In the petition for Giuliani’s testimony, Willis identifies him as both a personal attorney for Trump and “a lead attorney for the Trump Campaign’s legal efforts seeking to influence the results of the November 2020 election in Georgia and elsewhere.”
As part of those efforts, she wrote, he and others presented a Georgia state Senate subcommittee with a video recording of election workers that Giuliani alleged showed them producing “suitcases” of unlawful ballots from unknown sources outside the view of election poll watchers.
Within 24 hours of the hearing on Dec. 3, 2020, Raffensperger’s office denied the video had any legitimacy and said that it had found that no voter fraud had taken place at the arena. Nevertheless, Giuliani continued to make statements to the public and in subsequent legislative hearings claiming widespread voter fraud using that debunked video, Willis wrote.

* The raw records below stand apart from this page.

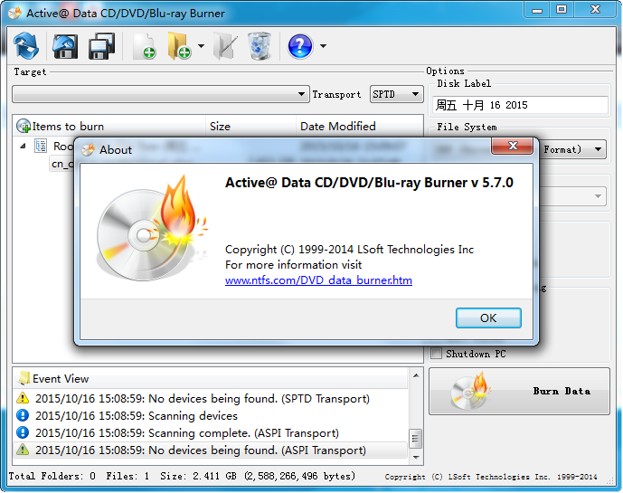Click the add file icon

[144, 45]
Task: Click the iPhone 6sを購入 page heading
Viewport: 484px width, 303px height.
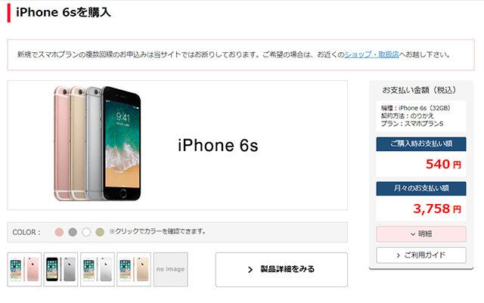Action: [64, 12]
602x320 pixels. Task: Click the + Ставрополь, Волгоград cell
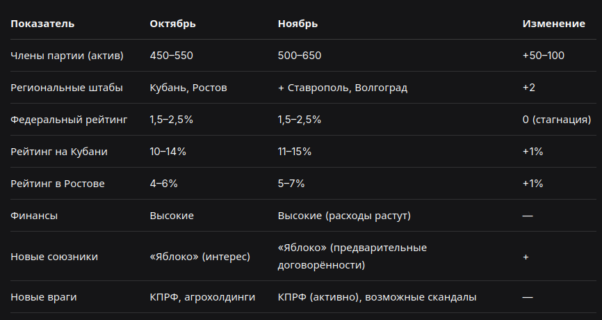343,88
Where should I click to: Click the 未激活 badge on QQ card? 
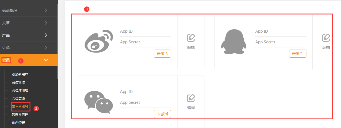298,54
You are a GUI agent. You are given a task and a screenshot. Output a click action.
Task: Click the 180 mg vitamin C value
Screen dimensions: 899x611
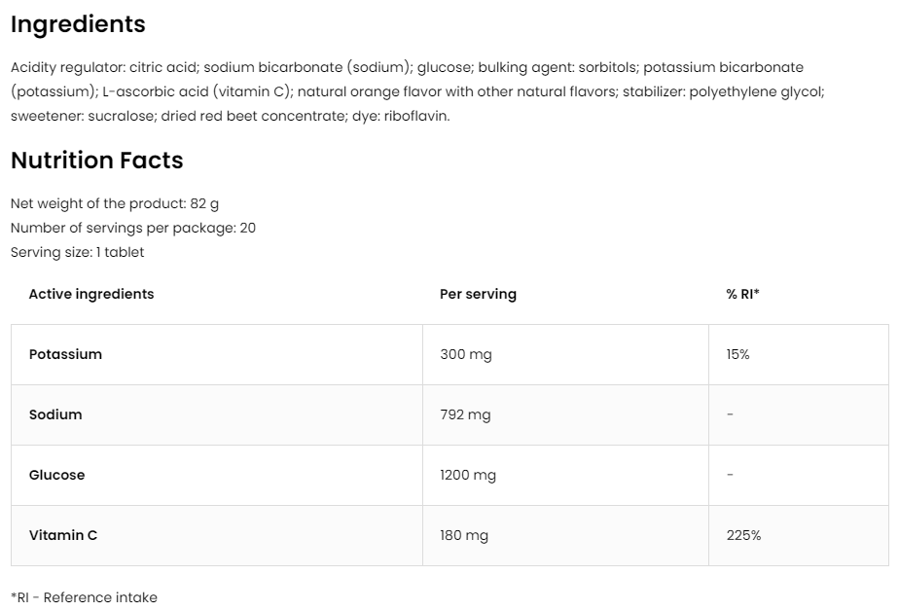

“There is evidence that [Giuliani’s] appearance and testimony at the hearing was part of a multi-state, coordinated plan by the Trump Campaign to influence the results of the November 2020 election in Georgia and elsewhere,” the petition says.
Giuliani’s attorney, Bob Costello, told The Associated Press that he had no comment and that his client had not been served with any subpoena.
Willis also filed petitions Tuesday for five other potential witnesses: lawyers Kenneth Chesebro, Cleta Mitchell, Jenna Ellis, John Eastman and Jacki Pick Deason.
Fulton County Superior Court Judge Robert McBurney signed off on the requests, which are similar to subpoenas, deeming them necessary to the investigation.
Tuesday’s filings mark a major escalation in a case as the former president as he weighs another White House run. The special grand jury has been investigating whether Trump and others illegally tried to meddle in the 2020 presidential election in Georgia after Democrat Joe Biden was declared the winner.
The investigation is separate from that being conducted by a congressional committee that has been examining the events surrounding the riot at the U.S. Capitol on Jan. 6, 2021, as Congress was certifying Biden’s victory, as well as the Department of Justice’s own sprawling probe.
Trump is also facing other legal challenges, including in New York, where he, his son Donald Trump Jr. and his daughter Ivanka Trump have agreed to answer questions under oath beginning next week in the New York attorney general’s civil investigation into his business practices.
Special grand juries are impaneled in Georgia to investigate complex cases with large numbers of witnesses and potential logistical concerns. They can compel evidence and subpoena witnesses for questioning and, unlike regular grand juries, can also subpoena the target of an investigation to appear before it.
When its investigation is complete, the special grand jury issues a final report and can recommend action. It’s then up to the district attorney to decide whether to ask a regular grand jury for an indictment.
It’s not clear exactly what charges Willis could ultimately choose to pursue against Trump or anyone else. In a letter she sent to top-ranking state officials last year, she said she was looking into “potential violations of Georgia law prohibiting the solicitation of election fraud, the making of false statements to state and local government bodies, conspiracy, racketeering, violation of oath of office and any involvement in violence or threats related to the election’s administration.”
Trump has denied any wrongdoing.
The Associated Press contributed to this report.